Rosalind J said:
P.J. Post said:
Also...I think as writers mature and write more, get really pro I guess - they just know this stuff - that is, what they're doing. There's no reason for it to set, they're not going to catch something next month they don't see now, setting it aside just slows down production.
I could be wrong, but I don't think so.
Agreed with a caveat. Depends on the book.
[...]
I can kinda tell in my gut.
This. It's very much dependent on the work. Sometimes I don't wait at all. I have one that'll have sat for a year or more before I get back to it--because I have to draft other related stories before I can finish hammering out that one.
Once I get to that point, though, the series
should be a lot faster to draft and release, for various reasons. (Major one: It'll be a lot of "Yay! Success!" stuff.)
she-la-ti-da said:
I cycle back through as I'm writing, and when it's done, it gets a final read through for typos and formatting, then that sucker gets published.
I do this when I can, but not all my writing comes out in such a way where that'll work. I do edit as I go, though. (It's faster for me. I've timed it.)

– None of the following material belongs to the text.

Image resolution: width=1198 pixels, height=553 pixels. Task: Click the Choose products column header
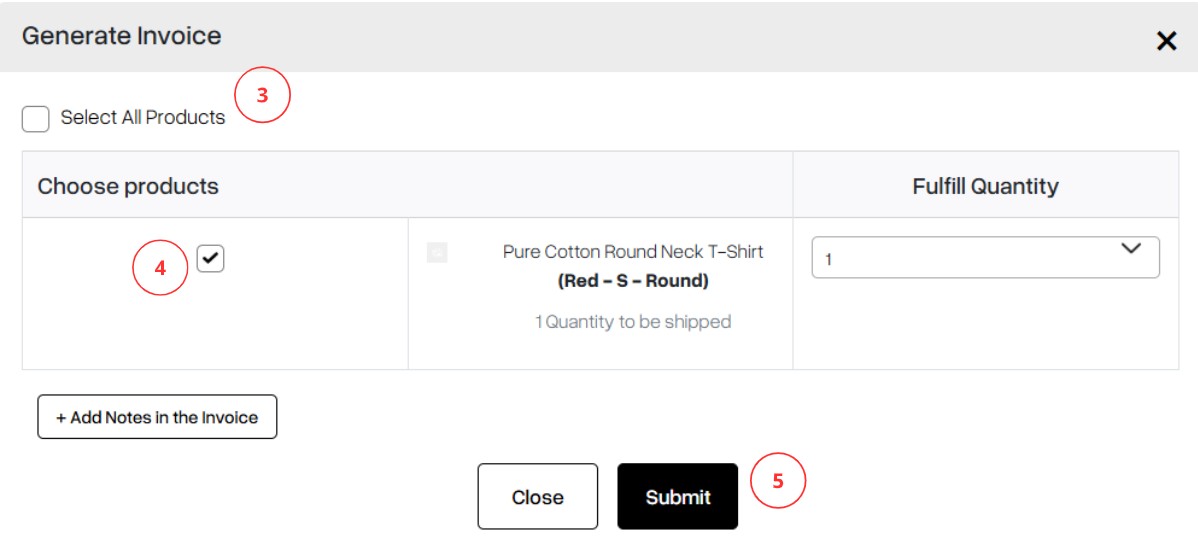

Sometimes I draft something and it just…doesn't work. For example, I had a short story that I could tell had parts in the wrong place and such, and I ripped it apart and restitched it back up into what I wanted. I had another that kept having "false starts" until I realized that I was conflating 3 separate stories with the same characters. I now just have one more story to finish writing, and I'll be done with that.
I also have some projects, mostly from when I was a newbie teenage writer, that pretty much get or need to get the illlogic fixed. (Suffice to say that I, for reasons outside my control, had a flawed perception of mature behavior, of reasonable/logical reactions, and of what constitutes genuine aid, support, encouragement, and apology.)
For some stories, the that's meant fixing the characters (motivations, reactions) to fit the intended plot. For others, like
A Fistful of Fire, that's meant fixing the plot (actions, reactions) to fit the intended character. But as a result, I actually do tend to be best served by stitching in scenes and such from the original.
I have one old project where I need to dig up the original first draft, to use that as my foundation, because I wrecked it by trying to follow what I "should" do as a writer in later drafts. The style needs to be Robin McKinley meets
Wuthering Heights, not the conventional active arc.
[wry smile]
Christina Ochs said:
Yes! Writing into the dark works wonderfully for me. I have to push through the terror of flying blind, but it pays off in unpredictable plot twists. For me, it's that fear that can cause the procrastination, which is the main glitch in the process, as far as I'm concerned.
I actually need to know
something about where I'm headed, even if it's just a mood. Some stories need more destination details defined than others.
I have no problem producing unpredictable plot twists, though. Probably with reason. (I have much experience witnessing manipulative social games.)